- WHAT THE TASK ASKS
Rewrite the material from its first line through the line containing "click(x=1199, y=228)", both included, as a Markdown table with a Row column numbering each line and a Line column holding its text, leaving out blank lines.
=====
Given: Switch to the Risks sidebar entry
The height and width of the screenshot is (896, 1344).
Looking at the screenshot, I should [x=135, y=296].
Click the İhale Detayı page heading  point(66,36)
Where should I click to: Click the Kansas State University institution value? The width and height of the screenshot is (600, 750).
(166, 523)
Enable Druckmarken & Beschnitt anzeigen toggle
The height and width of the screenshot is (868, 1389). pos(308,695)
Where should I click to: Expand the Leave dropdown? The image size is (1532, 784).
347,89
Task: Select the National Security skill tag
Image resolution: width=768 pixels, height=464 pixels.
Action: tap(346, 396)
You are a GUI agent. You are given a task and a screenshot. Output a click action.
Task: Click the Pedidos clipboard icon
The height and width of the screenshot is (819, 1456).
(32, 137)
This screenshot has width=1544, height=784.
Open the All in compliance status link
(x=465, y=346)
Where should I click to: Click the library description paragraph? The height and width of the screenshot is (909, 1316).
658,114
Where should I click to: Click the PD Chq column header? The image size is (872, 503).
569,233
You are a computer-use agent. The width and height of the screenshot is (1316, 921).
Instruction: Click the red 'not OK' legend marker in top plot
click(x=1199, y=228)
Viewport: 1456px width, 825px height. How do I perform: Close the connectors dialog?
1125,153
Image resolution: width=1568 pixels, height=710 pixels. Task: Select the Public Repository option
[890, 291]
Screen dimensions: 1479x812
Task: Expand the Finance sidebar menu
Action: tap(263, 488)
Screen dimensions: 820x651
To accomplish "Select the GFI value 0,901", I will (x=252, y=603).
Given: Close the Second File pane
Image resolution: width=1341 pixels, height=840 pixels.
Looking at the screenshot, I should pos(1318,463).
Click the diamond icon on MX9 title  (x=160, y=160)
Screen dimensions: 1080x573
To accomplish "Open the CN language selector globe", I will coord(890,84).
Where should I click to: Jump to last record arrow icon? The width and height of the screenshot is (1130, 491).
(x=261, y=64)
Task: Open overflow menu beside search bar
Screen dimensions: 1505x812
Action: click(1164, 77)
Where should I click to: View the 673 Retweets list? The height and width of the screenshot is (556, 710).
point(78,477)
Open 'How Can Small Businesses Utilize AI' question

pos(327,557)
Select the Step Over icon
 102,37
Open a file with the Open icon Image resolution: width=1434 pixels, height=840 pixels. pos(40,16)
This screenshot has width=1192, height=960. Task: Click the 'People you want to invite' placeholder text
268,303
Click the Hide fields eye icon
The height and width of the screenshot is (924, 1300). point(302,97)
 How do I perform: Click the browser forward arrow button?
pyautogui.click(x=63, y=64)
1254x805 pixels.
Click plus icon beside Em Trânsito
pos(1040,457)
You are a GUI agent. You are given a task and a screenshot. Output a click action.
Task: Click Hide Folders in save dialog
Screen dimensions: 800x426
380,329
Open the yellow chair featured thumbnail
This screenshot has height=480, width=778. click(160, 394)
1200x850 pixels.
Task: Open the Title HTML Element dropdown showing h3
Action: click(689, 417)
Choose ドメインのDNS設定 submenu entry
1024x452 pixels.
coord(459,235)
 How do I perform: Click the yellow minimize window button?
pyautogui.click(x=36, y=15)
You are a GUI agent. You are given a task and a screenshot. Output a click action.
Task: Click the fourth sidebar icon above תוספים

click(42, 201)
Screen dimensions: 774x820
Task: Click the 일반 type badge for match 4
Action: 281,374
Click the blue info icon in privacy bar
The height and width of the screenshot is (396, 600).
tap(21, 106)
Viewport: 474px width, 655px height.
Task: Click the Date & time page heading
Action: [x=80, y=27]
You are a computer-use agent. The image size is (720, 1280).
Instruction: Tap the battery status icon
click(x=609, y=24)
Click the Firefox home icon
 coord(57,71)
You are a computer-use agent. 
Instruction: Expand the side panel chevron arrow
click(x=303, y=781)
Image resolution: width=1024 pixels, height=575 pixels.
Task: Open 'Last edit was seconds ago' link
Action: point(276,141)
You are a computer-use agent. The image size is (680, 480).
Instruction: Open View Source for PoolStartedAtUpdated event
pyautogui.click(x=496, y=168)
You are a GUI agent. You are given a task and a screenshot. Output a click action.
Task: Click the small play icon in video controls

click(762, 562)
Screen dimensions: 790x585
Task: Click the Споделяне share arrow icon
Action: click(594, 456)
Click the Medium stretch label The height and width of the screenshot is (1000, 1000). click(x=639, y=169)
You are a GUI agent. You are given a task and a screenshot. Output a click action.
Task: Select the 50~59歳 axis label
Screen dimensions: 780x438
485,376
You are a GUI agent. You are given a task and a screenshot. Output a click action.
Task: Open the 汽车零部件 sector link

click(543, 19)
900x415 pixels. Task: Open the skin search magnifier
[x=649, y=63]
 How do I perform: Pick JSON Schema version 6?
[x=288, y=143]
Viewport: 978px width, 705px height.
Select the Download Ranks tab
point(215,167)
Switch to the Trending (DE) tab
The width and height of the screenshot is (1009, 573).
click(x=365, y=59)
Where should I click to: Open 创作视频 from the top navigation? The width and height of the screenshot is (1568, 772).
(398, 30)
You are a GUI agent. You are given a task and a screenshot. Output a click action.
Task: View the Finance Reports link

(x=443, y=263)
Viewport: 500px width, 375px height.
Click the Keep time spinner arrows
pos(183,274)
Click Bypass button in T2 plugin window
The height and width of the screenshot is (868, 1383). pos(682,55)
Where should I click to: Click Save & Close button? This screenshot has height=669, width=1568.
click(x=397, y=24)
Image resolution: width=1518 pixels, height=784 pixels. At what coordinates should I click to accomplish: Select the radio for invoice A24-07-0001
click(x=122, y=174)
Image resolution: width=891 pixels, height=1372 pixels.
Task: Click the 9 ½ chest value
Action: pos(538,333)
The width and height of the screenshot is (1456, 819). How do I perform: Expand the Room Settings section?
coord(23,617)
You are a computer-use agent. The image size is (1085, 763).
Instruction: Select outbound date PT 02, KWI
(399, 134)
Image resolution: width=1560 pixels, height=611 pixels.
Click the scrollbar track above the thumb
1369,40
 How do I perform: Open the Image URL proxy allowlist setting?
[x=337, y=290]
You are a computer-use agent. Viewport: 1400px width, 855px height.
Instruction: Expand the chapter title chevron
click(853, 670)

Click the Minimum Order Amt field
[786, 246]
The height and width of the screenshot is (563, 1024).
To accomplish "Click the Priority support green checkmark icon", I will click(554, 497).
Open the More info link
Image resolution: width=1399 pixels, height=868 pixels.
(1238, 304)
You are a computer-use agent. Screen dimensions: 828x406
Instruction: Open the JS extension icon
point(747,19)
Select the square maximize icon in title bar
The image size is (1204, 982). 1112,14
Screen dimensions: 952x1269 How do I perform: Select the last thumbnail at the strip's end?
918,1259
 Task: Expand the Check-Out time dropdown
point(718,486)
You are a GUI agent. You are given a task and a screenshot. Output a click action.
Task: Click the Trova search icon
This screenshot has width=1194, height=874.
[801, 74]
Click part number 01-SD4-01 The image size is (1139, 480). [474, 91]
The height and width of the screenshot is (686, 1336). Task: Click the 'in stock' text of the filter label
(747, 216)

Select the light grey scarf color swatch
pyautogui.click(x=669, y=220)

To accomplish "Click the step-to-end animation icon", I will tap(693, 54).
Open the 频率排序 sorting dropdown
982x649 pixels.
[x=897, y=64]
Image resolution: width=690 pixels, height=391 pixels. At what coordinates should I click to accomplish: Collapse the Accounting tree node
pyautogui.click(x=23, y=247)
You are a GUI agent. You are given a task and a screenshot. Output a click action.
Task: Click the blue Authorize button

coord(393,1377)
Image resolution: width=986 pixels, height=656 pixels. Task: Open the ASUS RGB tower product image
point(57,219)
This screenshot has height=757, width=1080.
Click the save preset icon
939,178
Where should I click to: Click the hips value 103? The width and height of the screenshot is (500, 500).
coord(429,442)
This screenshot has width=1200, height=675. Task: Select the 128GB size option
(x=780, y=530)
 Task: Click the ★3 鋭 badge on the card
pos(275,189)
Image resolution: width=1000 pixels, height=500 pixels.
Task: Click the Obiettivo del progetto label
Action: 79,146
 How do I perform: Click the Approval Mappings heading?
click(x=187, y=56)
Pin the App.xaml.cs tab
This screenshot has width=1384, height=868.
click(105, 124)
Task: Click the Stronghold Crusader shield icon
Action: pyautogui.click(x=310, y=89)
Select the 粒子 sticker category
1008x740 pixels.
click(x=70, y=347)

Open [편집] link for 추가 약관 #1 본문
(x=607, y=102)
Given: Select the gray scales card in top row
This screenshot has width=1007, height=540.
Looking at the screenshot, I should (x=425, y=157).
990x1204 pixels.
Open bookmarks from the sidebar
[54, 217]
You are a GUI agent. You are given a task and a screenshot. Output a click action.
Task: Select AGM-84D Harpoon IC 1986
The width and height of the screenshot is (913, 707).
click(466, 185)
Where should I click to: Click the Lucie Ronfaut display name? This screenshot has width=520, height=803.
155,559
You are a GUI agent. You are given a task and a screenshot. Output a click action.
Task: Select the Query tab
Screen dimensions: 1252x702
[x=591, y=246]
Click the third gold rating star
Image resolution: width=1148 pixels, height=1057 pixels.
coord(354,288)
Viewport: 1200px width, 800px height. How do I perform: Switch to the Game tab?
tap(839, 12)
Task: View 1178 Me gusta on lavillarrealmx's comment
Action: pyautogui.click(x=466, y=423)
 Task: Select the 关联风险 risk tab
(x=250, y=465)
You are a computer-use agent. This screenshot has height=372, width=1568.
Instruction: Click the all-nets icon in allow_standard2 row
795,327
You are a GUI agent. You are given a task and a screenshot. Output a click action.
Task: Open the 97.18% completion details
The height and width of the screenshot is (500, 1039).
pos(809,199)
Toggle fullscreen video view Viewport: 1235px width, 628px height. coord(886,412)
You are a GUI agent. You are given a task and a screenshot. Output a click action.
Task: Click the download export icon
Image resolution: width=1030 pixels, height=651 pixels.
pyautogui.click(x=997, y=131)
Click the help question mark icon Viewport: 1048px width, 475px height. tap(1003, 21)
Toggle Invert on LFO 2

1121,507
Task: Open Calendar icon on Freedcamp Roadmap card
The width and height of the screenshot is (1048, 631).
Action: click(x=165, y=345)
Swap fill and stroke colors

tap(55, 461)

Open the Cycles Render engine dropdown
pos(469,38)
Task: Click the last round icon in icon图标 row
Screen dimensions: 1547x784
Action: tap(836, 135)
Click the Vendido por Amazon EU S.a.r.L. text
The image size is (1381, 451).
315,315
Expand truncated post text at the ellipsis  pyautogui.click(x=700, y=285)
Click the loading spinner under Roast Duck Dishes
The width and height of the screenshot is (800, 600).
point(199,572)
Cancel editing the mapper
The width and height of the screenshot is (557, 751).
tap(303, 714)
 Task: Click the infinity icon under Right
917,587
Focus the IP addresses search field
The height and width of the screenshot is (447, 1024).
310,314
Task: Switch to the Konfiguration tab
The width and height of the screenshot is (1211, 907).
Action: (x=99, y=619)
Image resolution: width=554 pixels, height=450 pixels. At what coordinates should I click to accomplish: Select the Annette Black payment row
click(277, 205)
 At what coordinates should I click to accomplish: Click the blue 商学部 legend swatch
=====
- TASK OUTPUT
| Row | Line |
|---|---|
| 1 | Given: Switch to the Risks sidebar entry |
| 2 | The height and width of the screenshot is (896, 1344). |
| 3 | Looking at the screenshot, I should [x=135, y=296]. |
| 4 | Click the İhale Detayı page heading  point(66,36) |
| 5 | Where should I click to: Click the Kansas State University institution value? The width and height of the screenshot is (600, 750). |
| 6 | (166, 523) |
| 7 | Enable Druckmarken & Beschnitt anzeigen toggle |
| 8 | The height and width of the screenshot is (868, 1389). pos(308,695) |
| 9 | Where should I click to: Expand the Leave dropdown? The image size is (1532, 784). |
| 10 | 347,89 |
| 11 | Task: Select the National Security skill tag |
| 12 | Image resolution: width=768 pixels, height=464 pixels. |
| 13 | Action: tap(346, 396) |
| 14 | You are a GUI agent. You are given a task and a screenshot. Output a click action. |
| 15 | Task: Click the Pedidos clipboard icon |
| 16 | The height and width of the screenshot is (819, 1456). |
| 17 | (32, 137) |
| 18 | This screenshot has width=1544, height=784. |
| 19 | Open the All in compliance status link |
| 20 | (x=465, y=346) |
| 21 | Where should I click to: Click the library description paragraph? The height and width of the screenshot is (909, 1316). |
| 22 | 658,114 |
| 23 | Where should I click to: Click the PD Chq column header? The image size is (872, 503). |
| 24 | 569,233 |
| 25 | You are a computer-use agent. The width and height of the screenshot is (1316, 921). |
| 26 | Instruction: Click the red 'not OK' legend marker in top plot |
| 27 | click(x=1199, y=228) |